Our psychology professor wasn’t so much for mechanical devices. He liked things the old way – books, paper, pens. If he had his scholastic druthers, he’d have us using quills, parchment and ink.
We were just down the hall when a couple of kids ran past in the opposite direction.
They trailed something on the floor behind them, seeing their shoe prints consecutively patterned one after the other in what I thought was glossy paint.

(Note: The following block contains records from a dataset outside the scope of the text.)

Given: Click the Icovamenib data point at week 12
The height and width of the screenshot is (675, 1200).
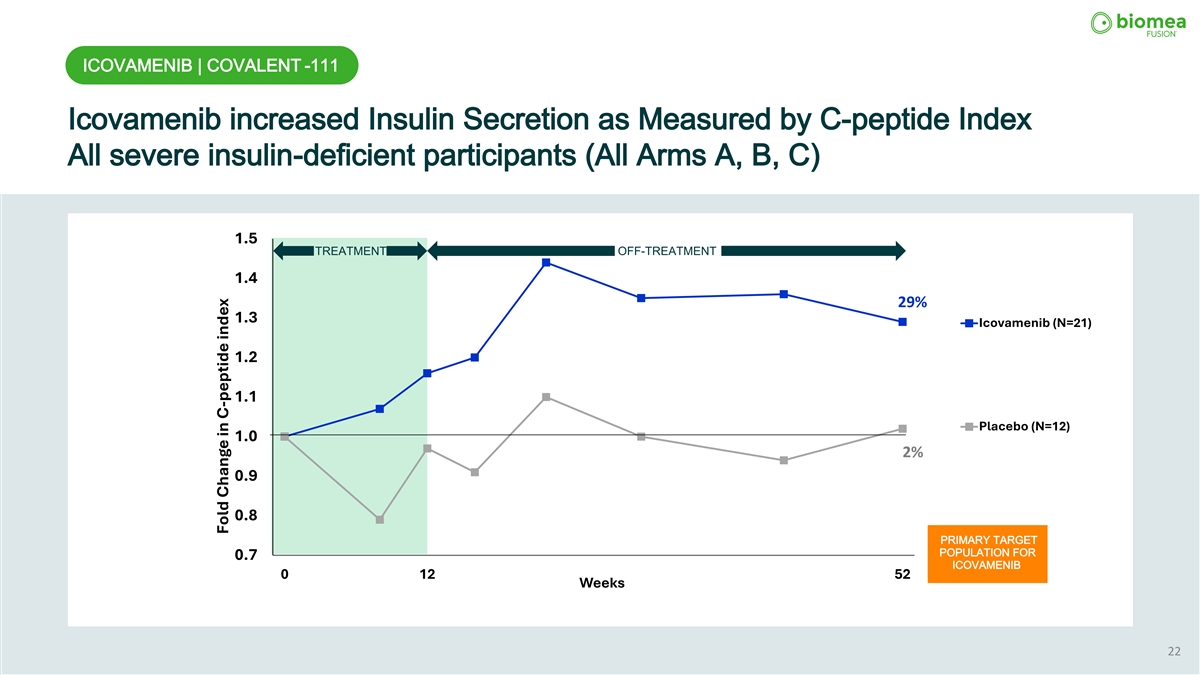Looking at the screenshot, I should [x=427, y=373].
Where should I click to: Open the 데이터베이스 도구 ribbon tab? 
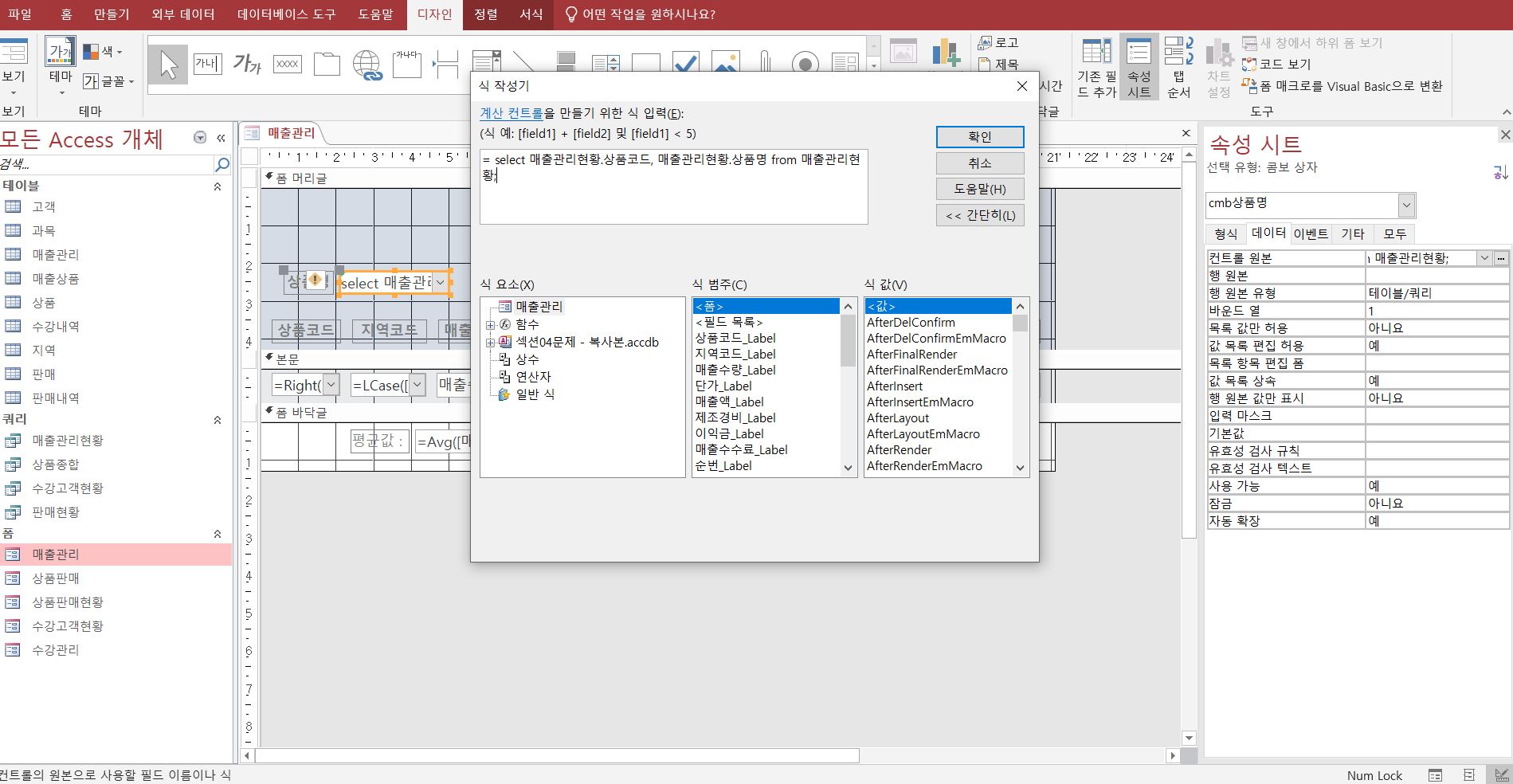[286, 14]
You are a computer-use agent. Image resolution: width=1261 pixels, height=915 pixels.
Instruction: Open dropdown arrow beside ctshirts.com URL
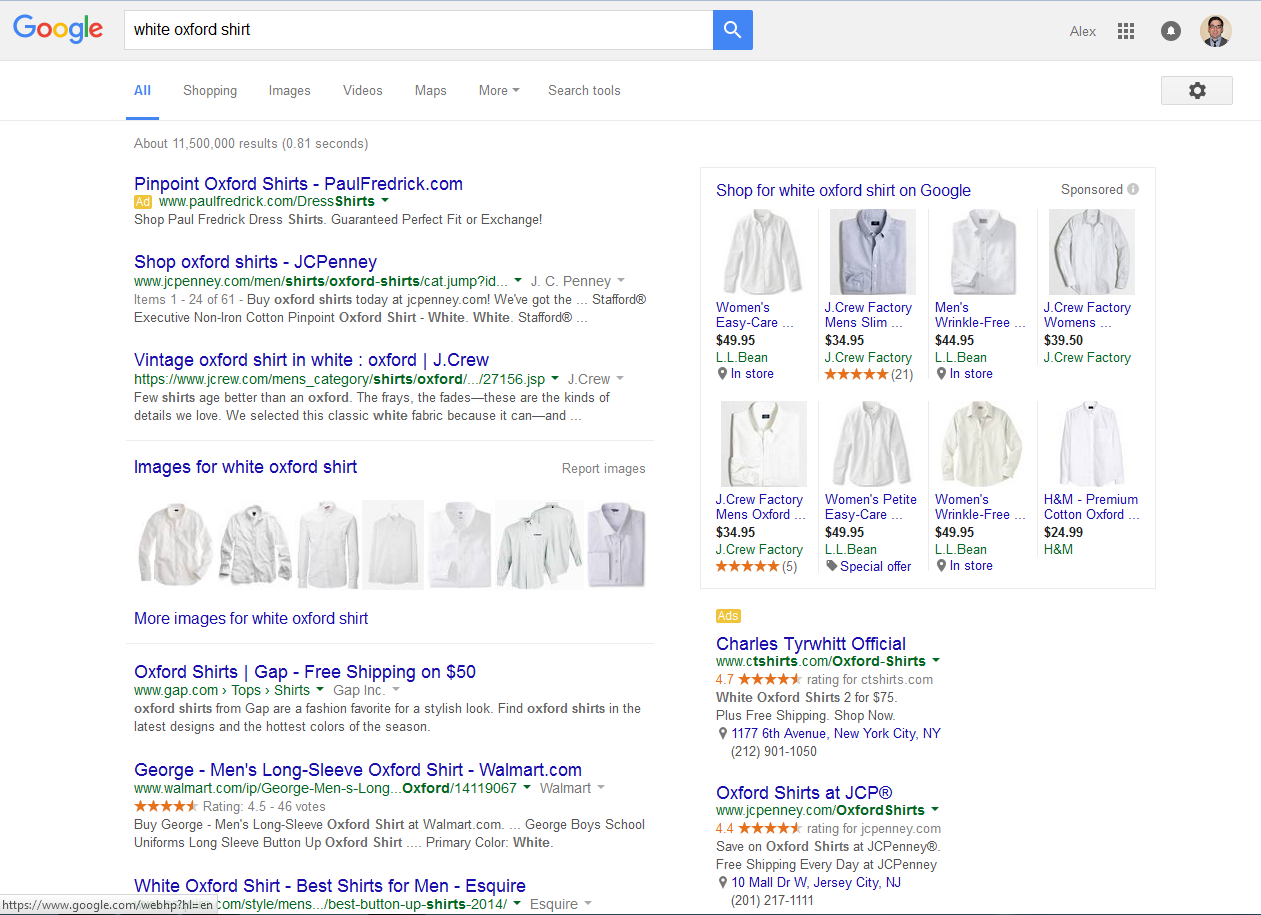[x=936, y=661]
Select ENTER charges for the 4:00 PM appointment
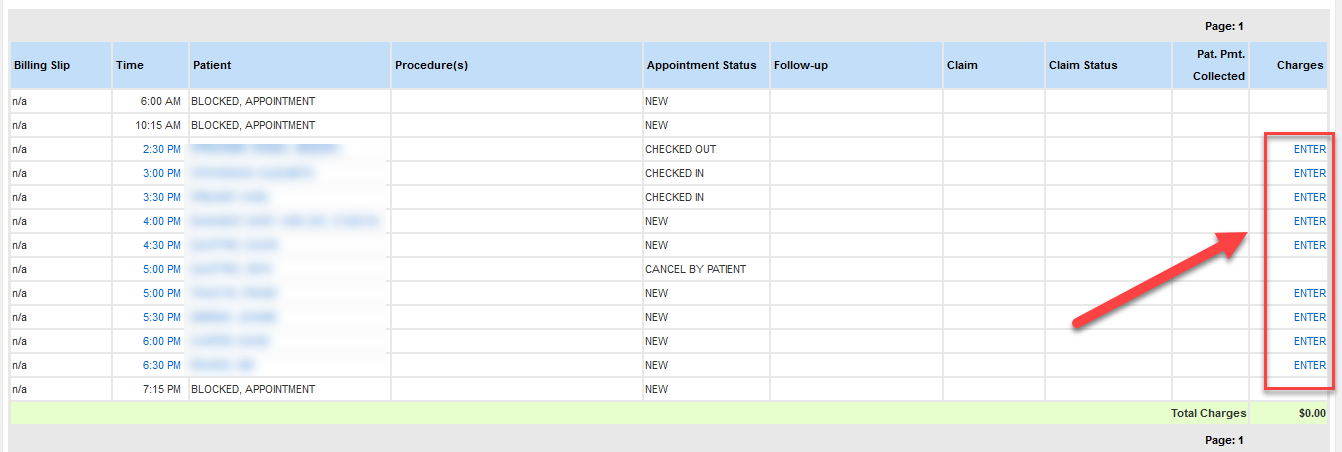The image size is (1342, 452). click(x=1309, y=221)
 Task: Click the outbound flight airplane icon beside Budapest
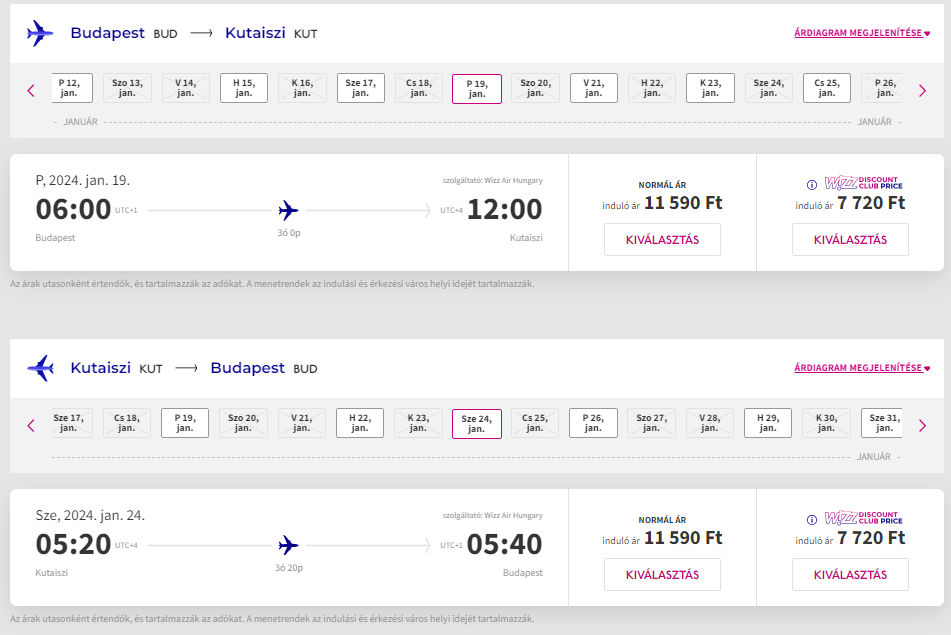[x=40, y=33]
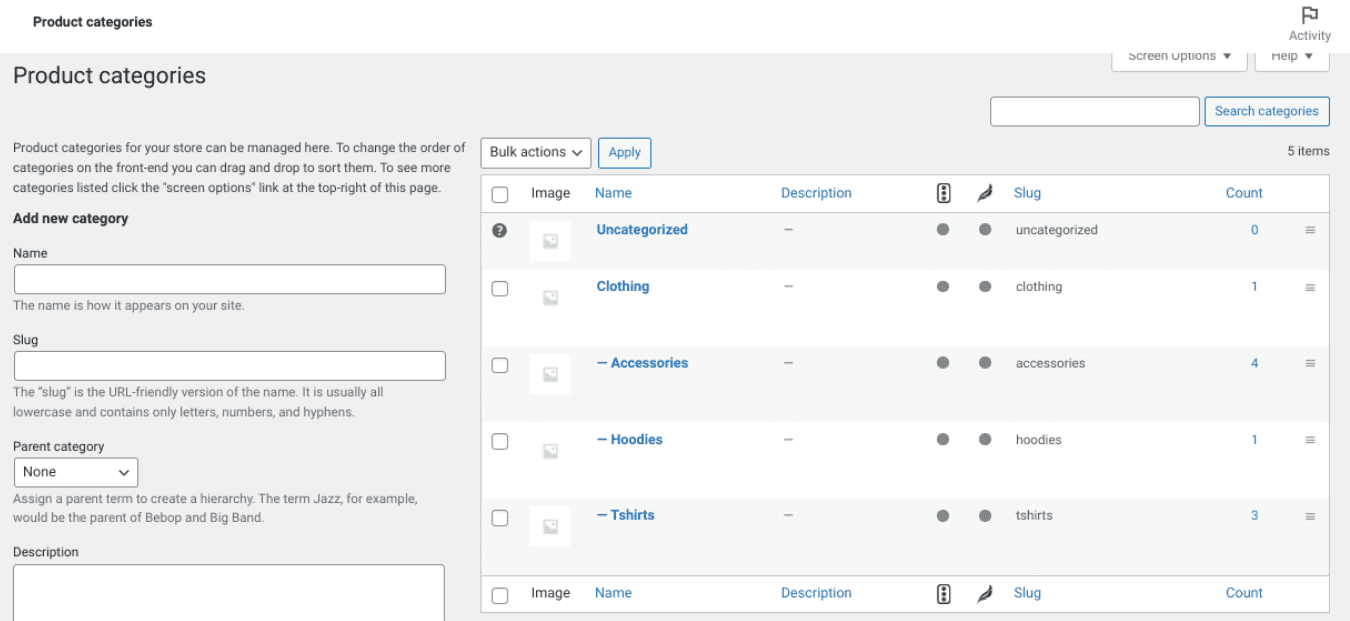Image resolution: width=1350 pixels, height=621 pixels.
Task: Tick the checkbox next to Hoodies
Action: (500, 441)
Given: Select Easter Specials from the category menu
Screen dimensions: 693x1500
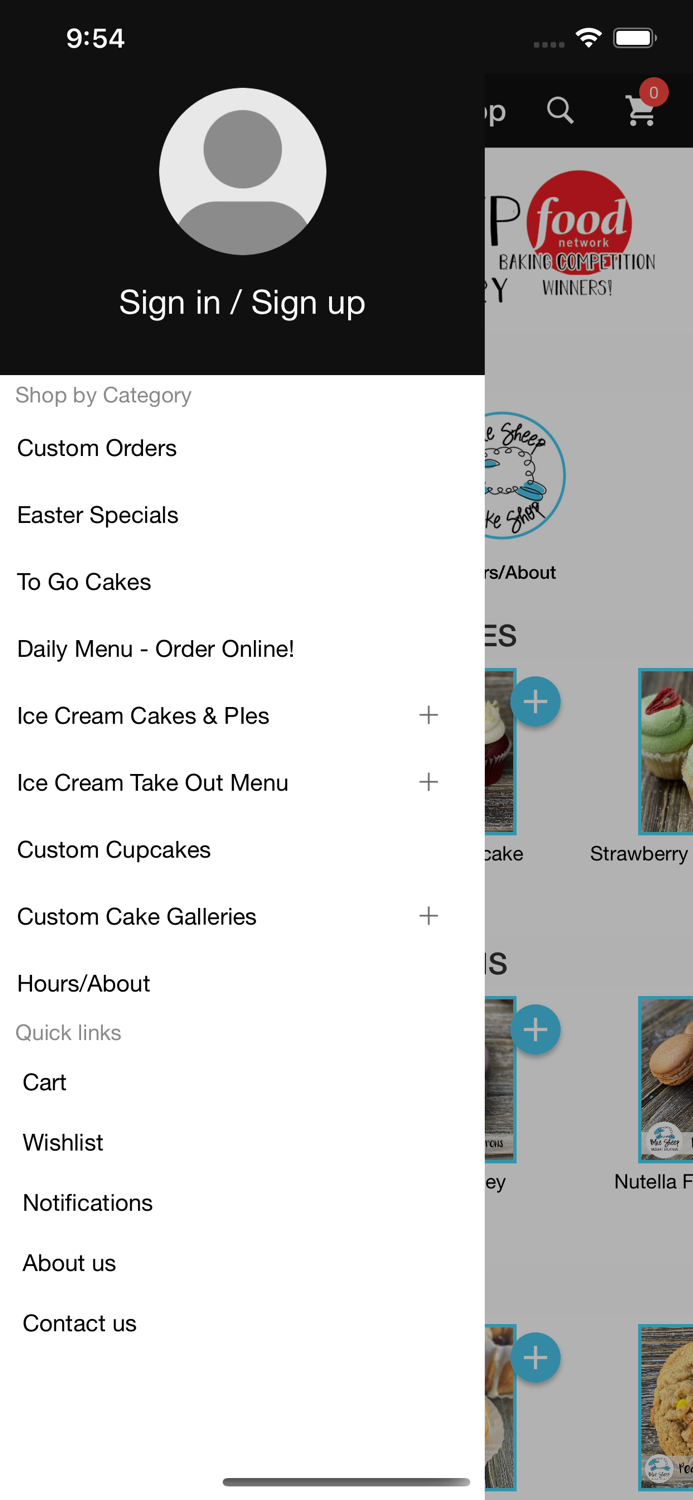Looking at the screenshot, I should click(97, 515).
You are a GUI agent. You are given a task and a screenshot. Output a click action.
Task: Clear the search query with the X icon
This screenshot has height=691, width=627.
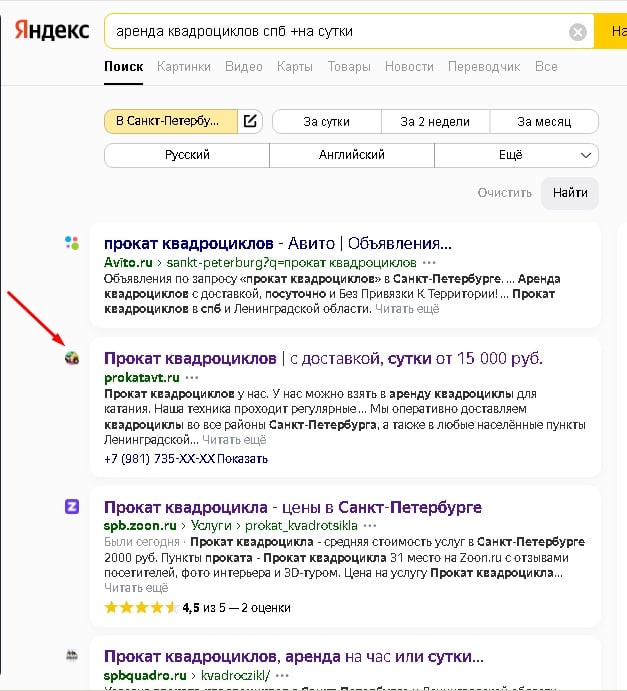click(x=578, y=32)
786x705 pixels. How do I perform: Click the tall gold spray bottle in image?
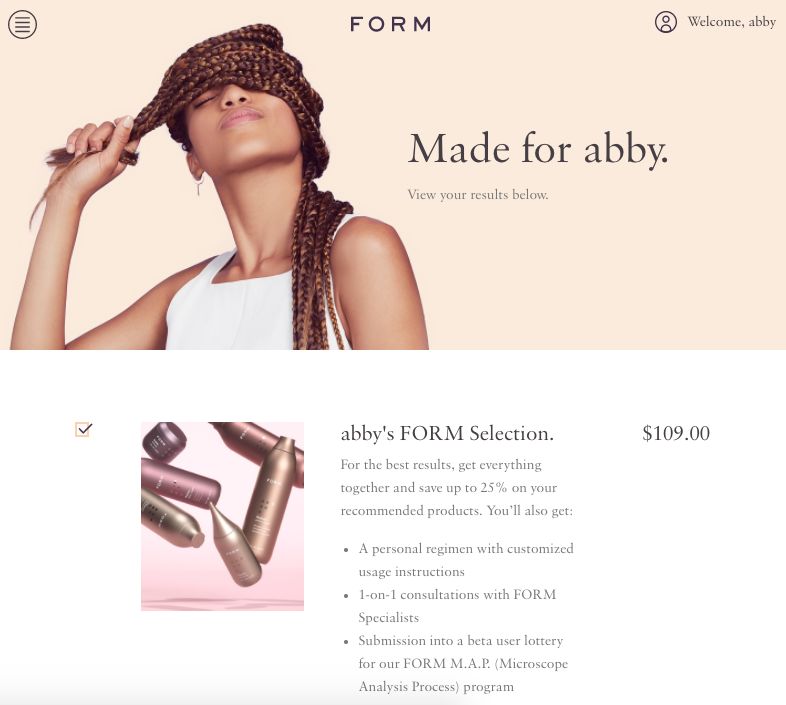pos(272,499)
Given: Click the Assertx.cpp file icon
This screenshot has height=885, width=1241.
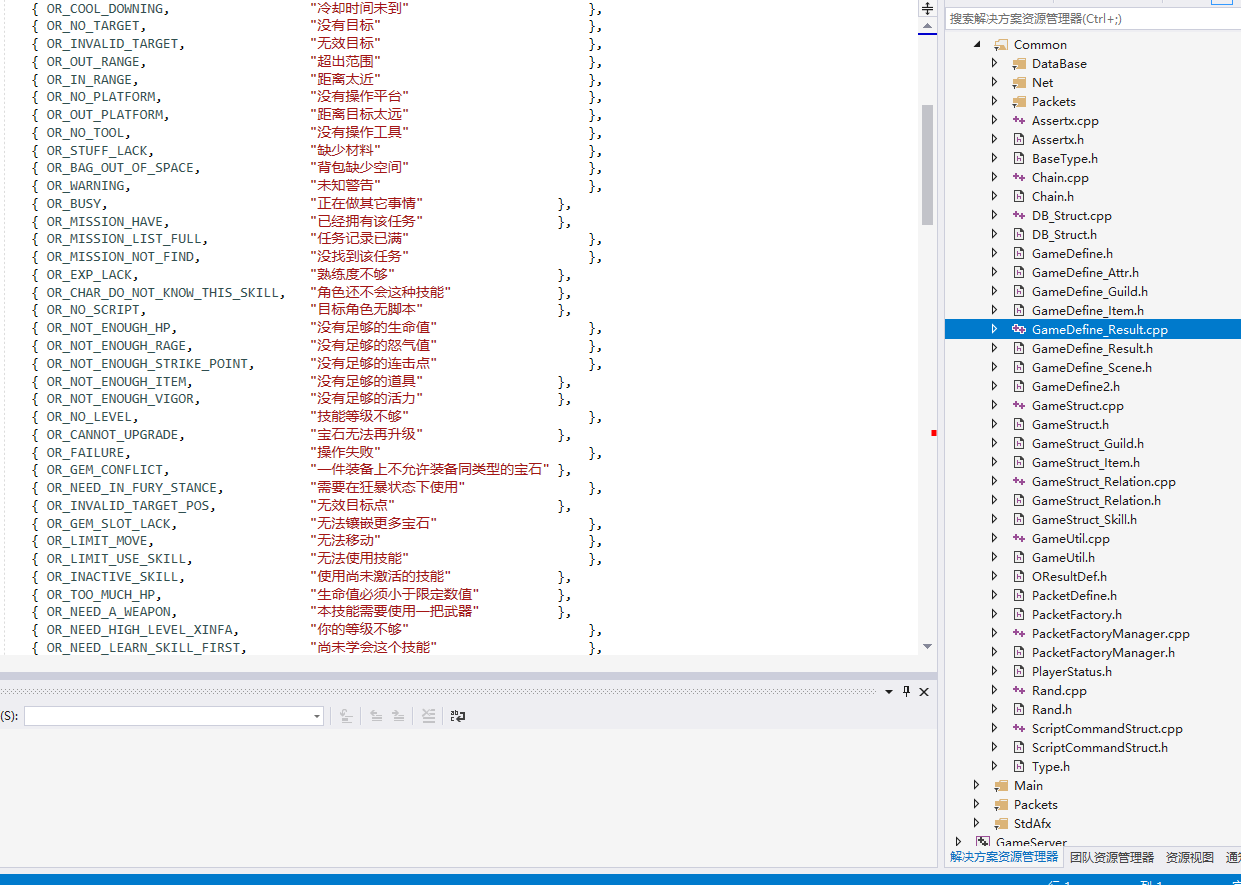Looking at the screenshot, I should pos(1019,121).
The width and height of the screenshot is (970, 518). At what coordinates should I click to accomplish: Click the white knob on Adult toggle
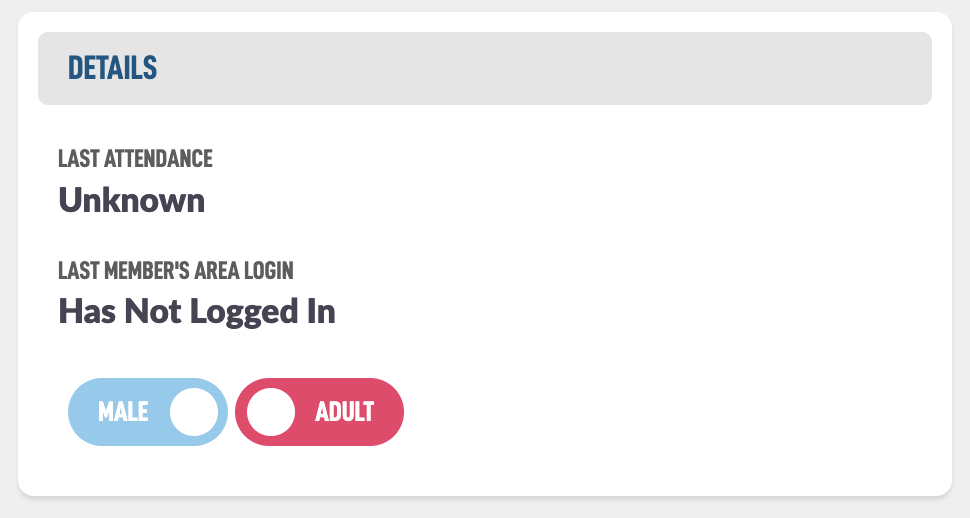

“Rejects from art class, prob’ly,” Neil groused, as we gathered ourselves from the mild fright of their speed.
“I don’t think this’s paint,” Ali said with moderate shock after a further examination of the substance.
She touched one of the prints with her long, slender index.
“What is it?” I asked.
Neil and I squinted while crouching together to take a closer look.
“It’s blood!” She squealed.
“Fuckin’ gnarly,” Neil said with morbid fascination.
“Fucking gross!” I proclaimed, frightened by the thought of what caused a couple of kids to run through blood.
“Dude, we gotta see where these prints lead!”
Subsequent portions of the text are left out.